3) Des recettes supplémentaires par le biais d'augmentations d'impôts ne sont pas une solution à court terme ; ce développement de l’Etat devrait d'abord être confirmé par le peuple.

Le Conseil fédéral tempère lui aussi les éventuels espoirs. Les options réalistes semblent très limitées. En ce qui concerne l'impôt sur les sociétés (impôt sur le bénéfice), il s'agira ces prochaines années de maintenir les recettes à leur niveau actuel, après que l'imposition minimale de l'OCDE (selon le calendrier à partir de 2024) aura provoqué une détérioration des conditions-cadres dans un domaine sensible. Les éventuelles recettes supplémentaires générées par l'imposition minimale ne contribueront pas à résoudre les problèmes financiers de la Confédération. Elles doivent au contraire être utilisées pour des mesures favorisant l’attractivité économique, dans l’optique de garantir les recettes fiscales actuelles.

En ce qui concerne l'impôt sur le revenu, il est actuellement plutôt question d'allégements fiscaux que d'augmentations d'impôts (augmentation de la déduction fiscale pour l'assurance maladie, suppression de la valeur locative et de la pénalisation du mariage ou introduction de l'imposition individuelle). Celles-ci doivent être soigneusement examinées et pesées en fonction de leurs conséquences financières pour le budget fédéral. Une augmentation de la TVA destinée au budget général de la Confédération serait une nouveauté. Jusqu'à présent, de telles augmentations ont toujours été liées à un objectif (par exemple pour l'AVS ou l'AI). De plus, le peuple vient de décider d'une nouvelle augmentation de la TVA à partir de 2024 en faveur de l’AVS. Une nouvelle hausse aurait donc du mal à voir le jour dans un avenir proche.

Les augmentations d'impôts nécessitent dans tous les cas une votation populaire et les votations populaires sont des zones à risque politique. Mais elles montrent clairement ce que la majorité souhaite et ne souhaite pas – à savoir soutenir une nouvelle tâche de l'Etat et payer pour cela.

 

4) Les dépenses ne peuvent être transférées au budget extraordinaire qu'à des conditions restrictives ; contourner le frein à l'endettement représente une violation de la Constitution.
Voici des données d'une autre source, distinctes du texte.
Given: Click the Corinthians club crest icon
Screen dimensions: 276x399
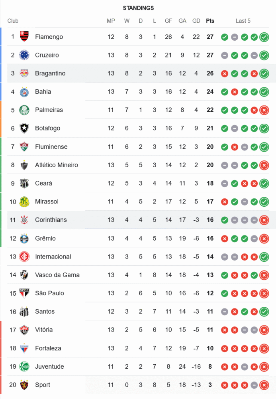Looking at the screenshot, I should [24, 220].
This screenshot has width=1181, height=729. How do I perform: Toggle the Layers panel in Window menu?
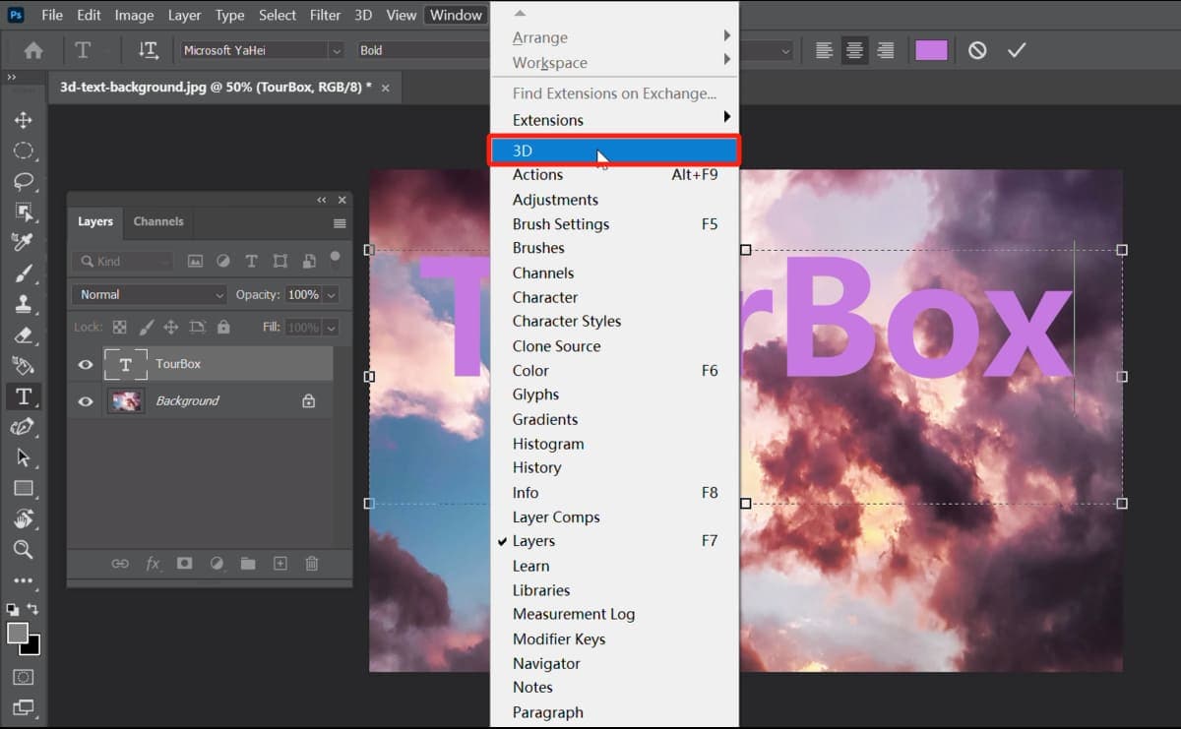click(x=533, y=541)
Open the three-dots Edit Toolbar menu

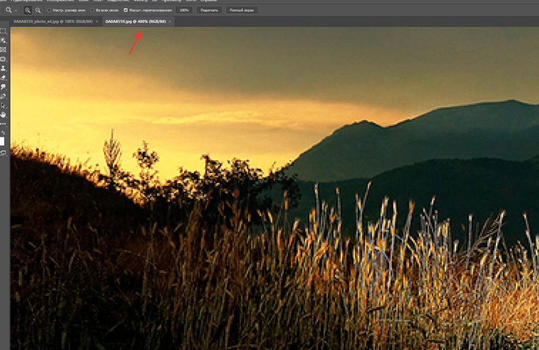point(3,124)
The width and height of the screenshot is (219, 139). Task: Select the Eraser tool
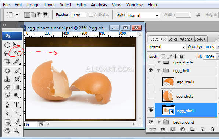click(x=7, y=87)
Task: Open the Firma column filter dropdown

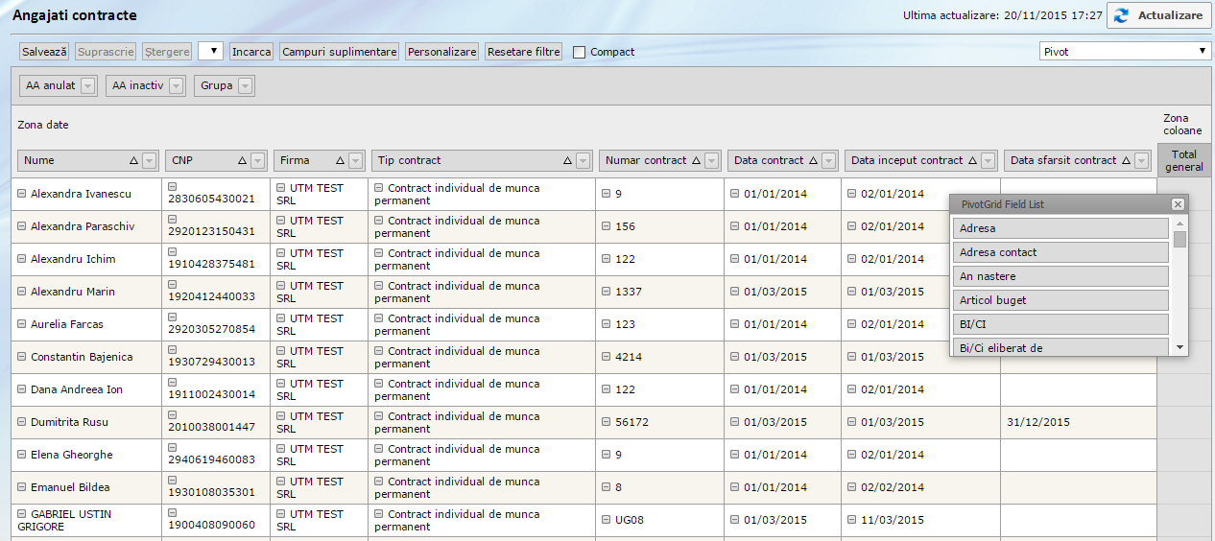Action: click(x=356, y=161)
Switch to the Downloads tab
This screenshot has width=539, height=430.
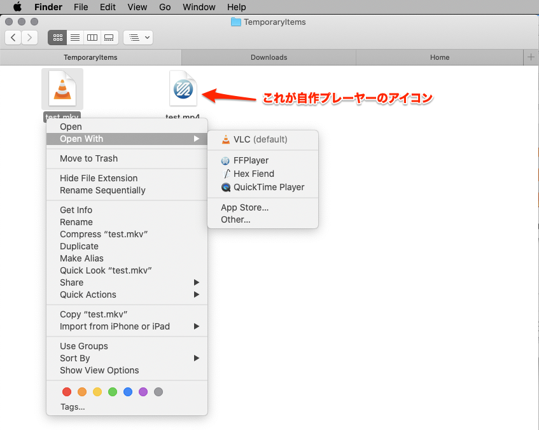(x=269, y=57)
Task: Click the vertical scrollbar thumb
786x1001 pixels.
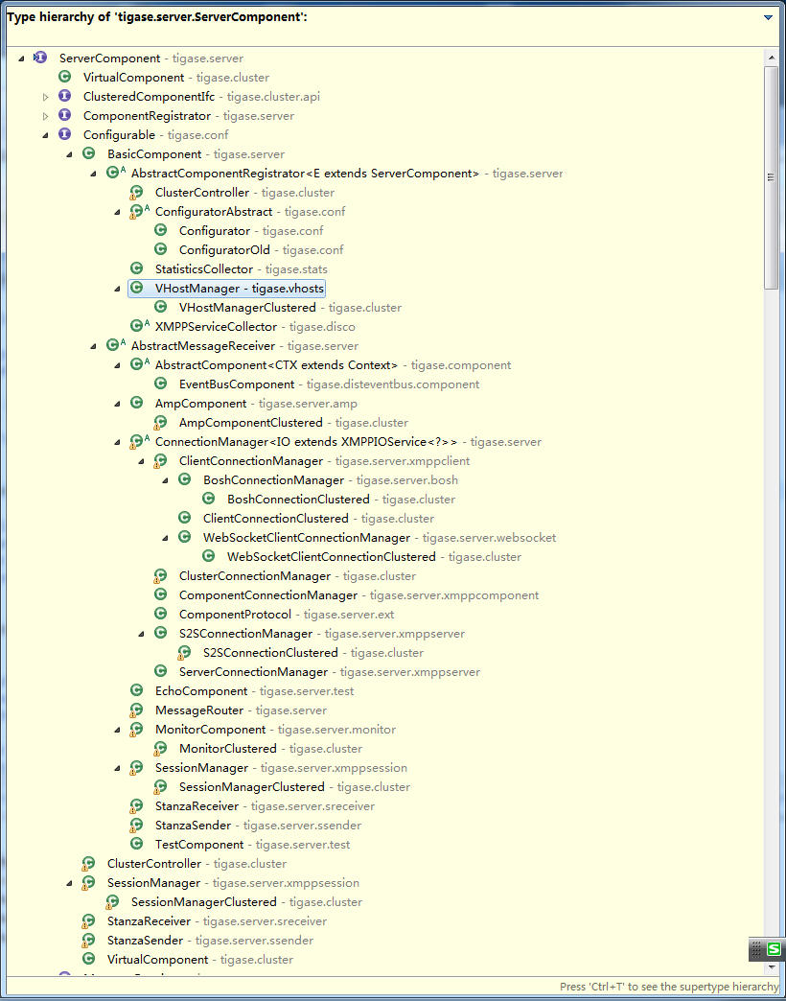Action: coord(772,176)
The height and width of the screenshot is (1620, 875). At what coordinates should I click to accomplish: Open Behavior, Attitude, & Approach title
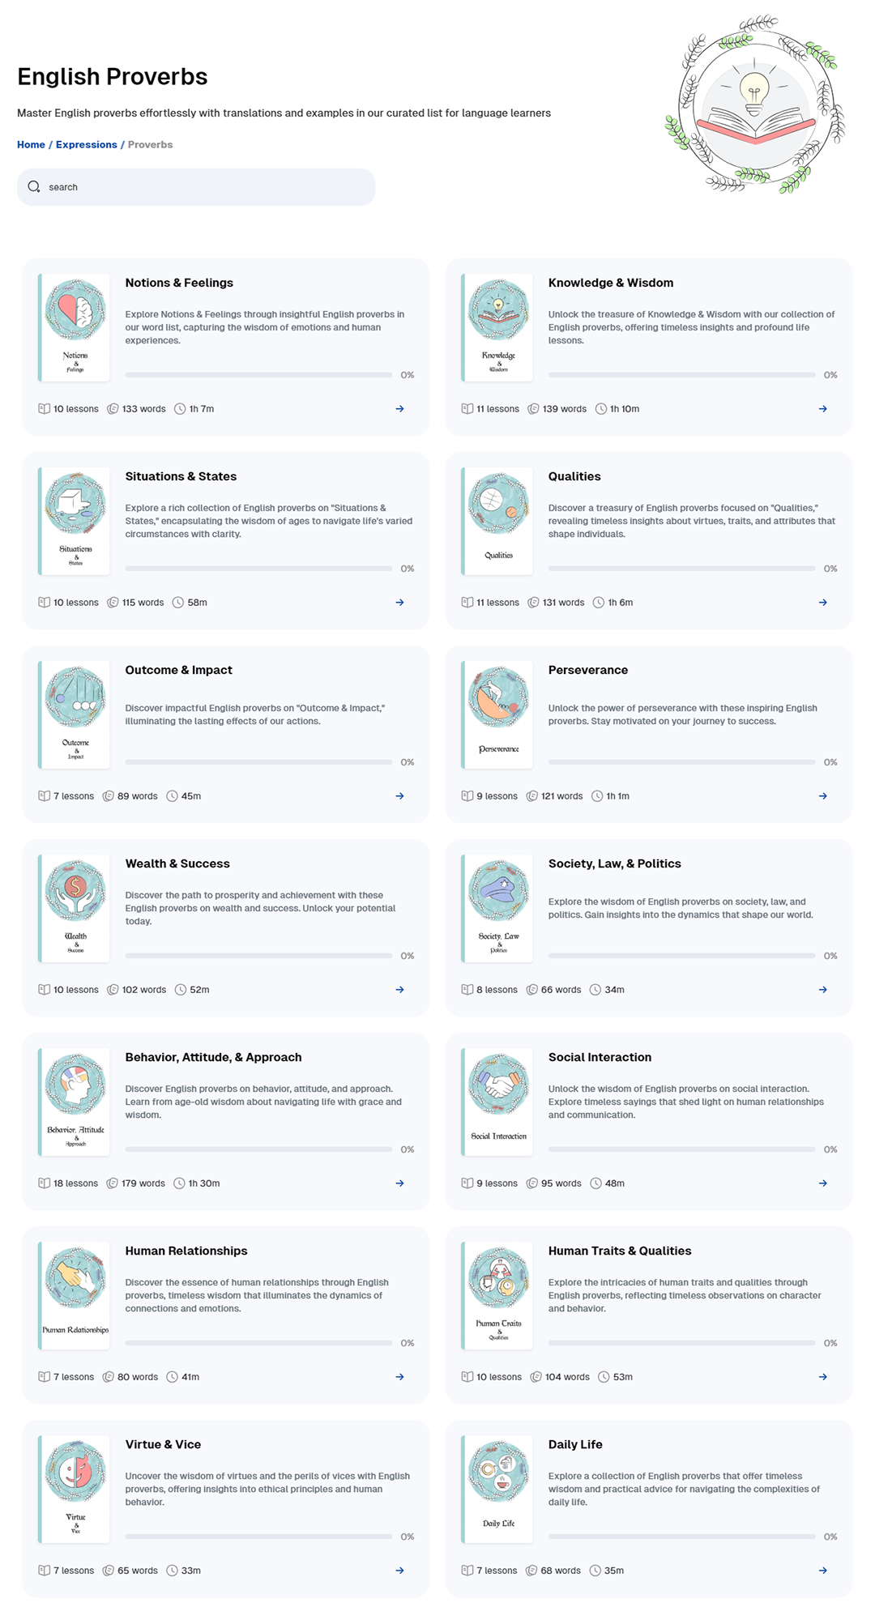tap(213, 1057)
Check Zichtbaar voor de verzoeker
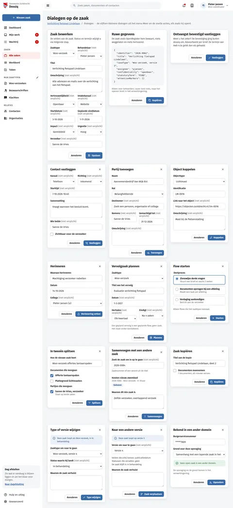The image size is (233, 508). (52, 234)
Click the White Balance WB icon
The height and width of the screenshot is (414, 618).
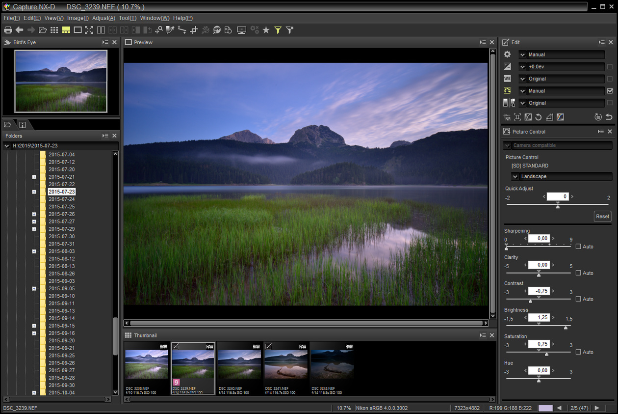pyautogui.click(x=507, y=79)
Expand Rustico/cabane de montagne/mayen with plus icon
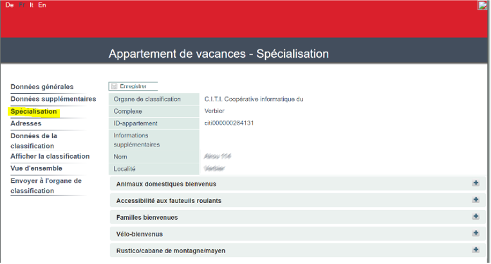This screenshot has height=264, width=491. tap(476, 250)
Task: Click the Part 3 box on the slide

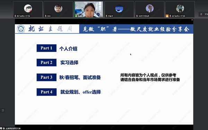Action: 46,77
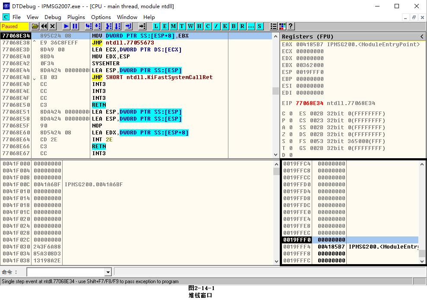Click the Run program play button
427x300 pixels.
(x=66, y=26)
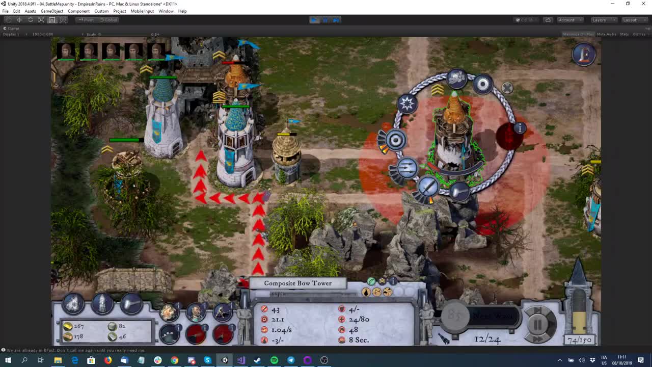652x367 pixels.
Task: Enable Mute Audio in Game view
Action: (606, 34)

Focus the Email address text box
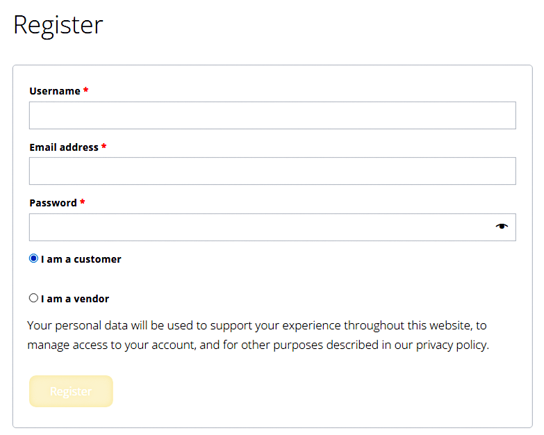[x=272, y=171]
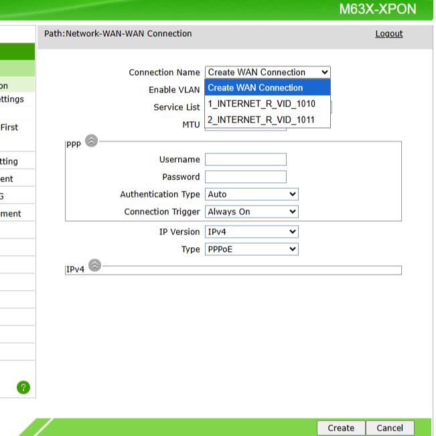Open the sidebar item ending in "ttings"
Screen dimensions: 436x436
pos(12,99)
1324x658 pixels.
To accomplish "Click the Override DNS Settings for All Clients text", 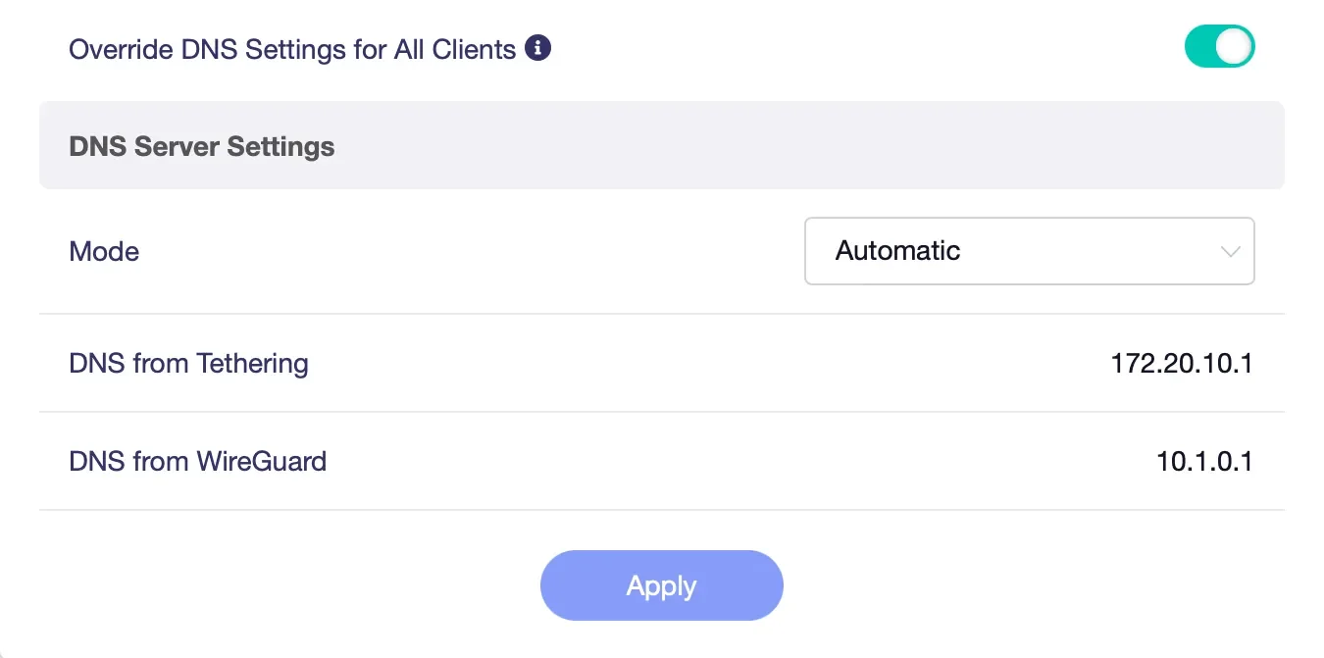I will pos(292,49).
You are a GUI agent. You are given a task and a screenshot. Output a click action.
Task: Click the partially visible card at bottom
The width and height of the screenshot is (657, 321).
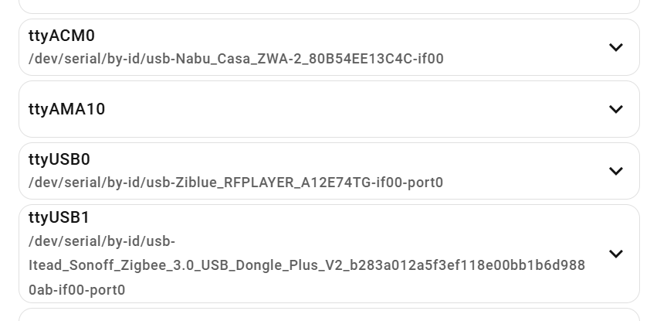point(329,316)
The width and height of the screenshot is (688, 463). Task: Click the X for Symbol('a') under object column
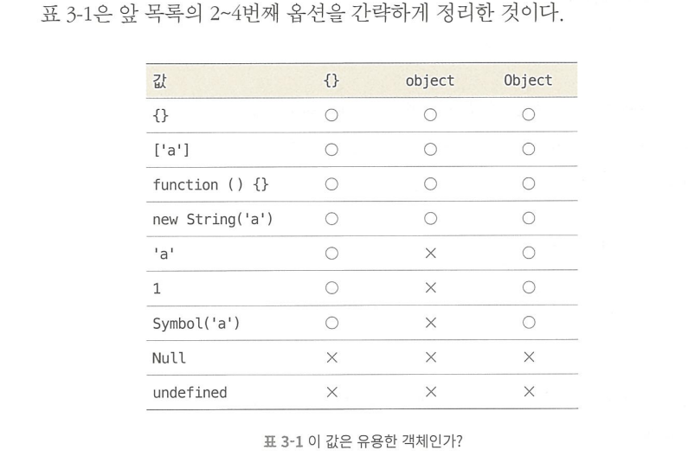point(430,323)
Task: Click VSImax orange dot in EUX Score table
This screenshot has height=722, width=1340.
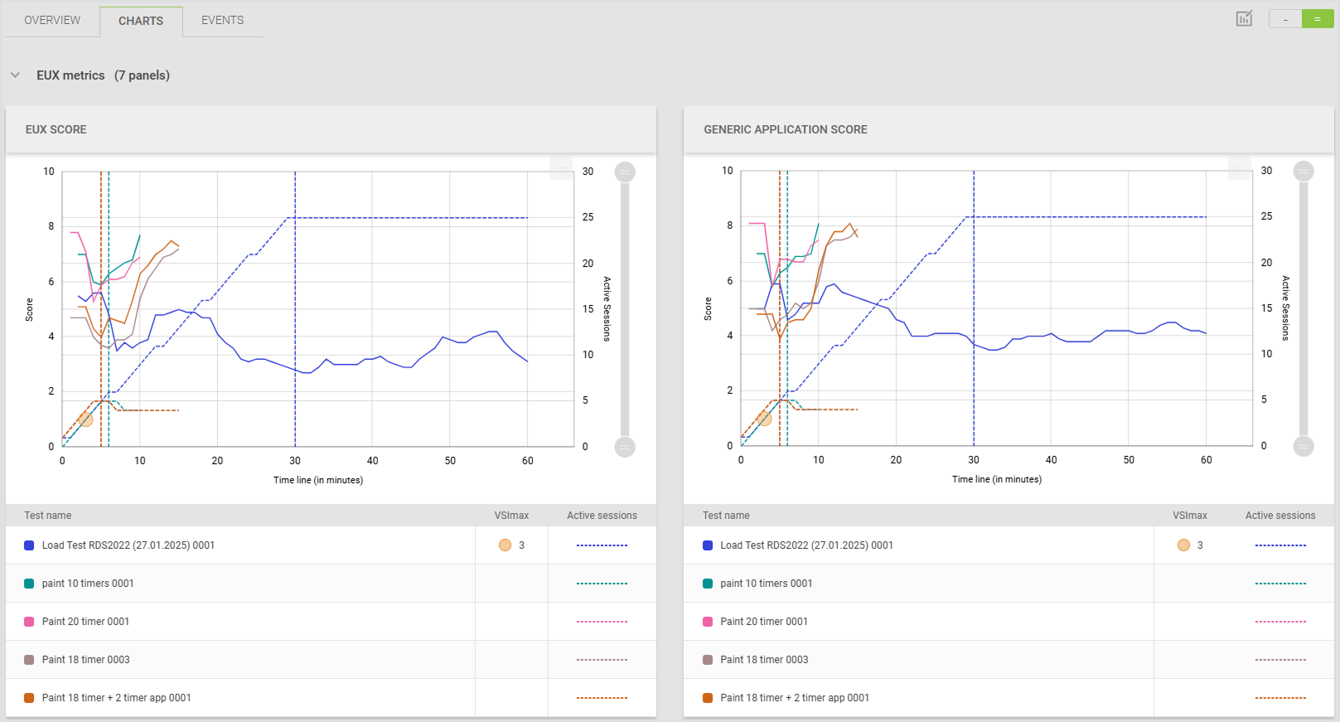Action: coord(505,545)
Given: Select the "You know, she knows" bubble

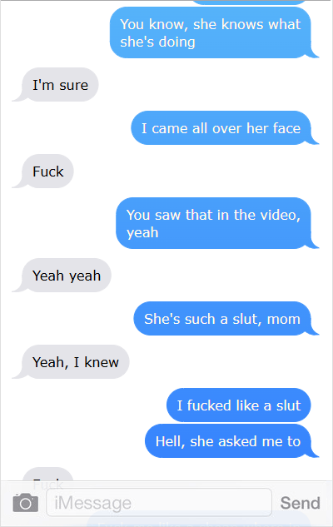Looking at the screenshot, I should point(211,32).
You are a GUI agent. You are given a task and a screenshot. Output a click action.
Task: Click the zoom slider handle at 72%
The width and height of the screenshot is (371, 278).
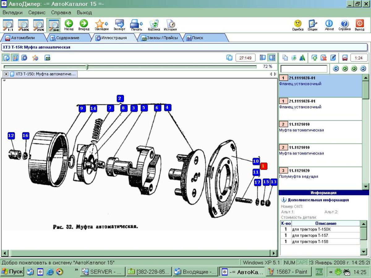pos(87,67)
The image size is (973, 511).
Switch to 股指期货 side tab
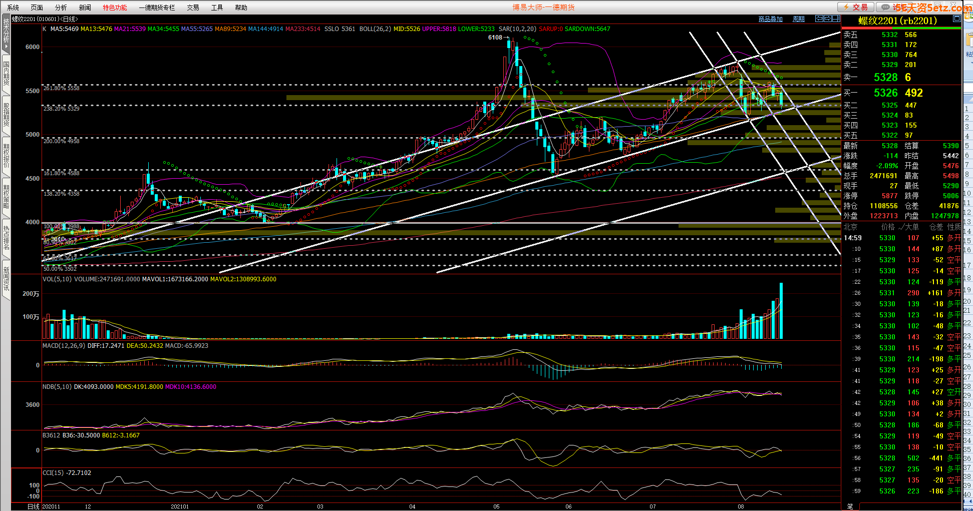tap(6, 115)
En cas de crise, la Confédération peut dépenser plus d’argent que ce dont elle dispose effectivement - cette soupape d'urgence du frein à l'endettement est juste et, lors de la pandémie, elle a été utilisée à grande échelle pour la première fois. Mais une soupape d'urgence est ce qu'elle est : une solution de dernier recours dans une situation particulièrement difficile. Pour que le frein à l'endettement ne puisse pas être contourné par la voie du budget extraordinaire, les critères sont restrictifs.

De toute façon, il est aussi obligatoire d’amortir les déficits du budget extraordinaire. C'est ce qui s'est passé avec les dettes Covid. Leur réduction est obligatoire, mais il est possible de prendre son temps. Comme le financement est ainsi reporté d'aujourd'hui à demain, il est juste que les critères d'application des paiements extraordinaires soient restrictifs. Le besoin de paiements extraordinaires ne doit pas devenir une solution pratique pour éviter les restrictions dans le budget ordinaire. Ce n'est pas ce que le peuple a voulu en adoptant le frein à l'endettement.

Les critères d'exception étaient en vigueur lors de la première et de la deuxième année du Covid et ils sont actuellement valables pour les personnes en quête de protection en provenance d'Ukraine. Ils ne peuvent toutefois être utilisés ni pour un désendettement partiel des CFF, ni pour amortir la hausse des prix, des coûts de l'énergie ou des primes d'assurance maladie. L'application inflationniste d'une réglementation conçue uniquement pour les crises extrêmes mettrait en jeu la crédibilité financière et la stabilité de la Confédération. Elle conduirait également la Suisse, à plus ou moins long terme, dans une situation que l'on connaît bien si l'on regarde au-delà de nos frontières : un endettement élevé et en constante augmentation, une diminution des possibilités d'action et, en contrepartie, une augmentation des risques économiques au détriment de la population et de l'économie.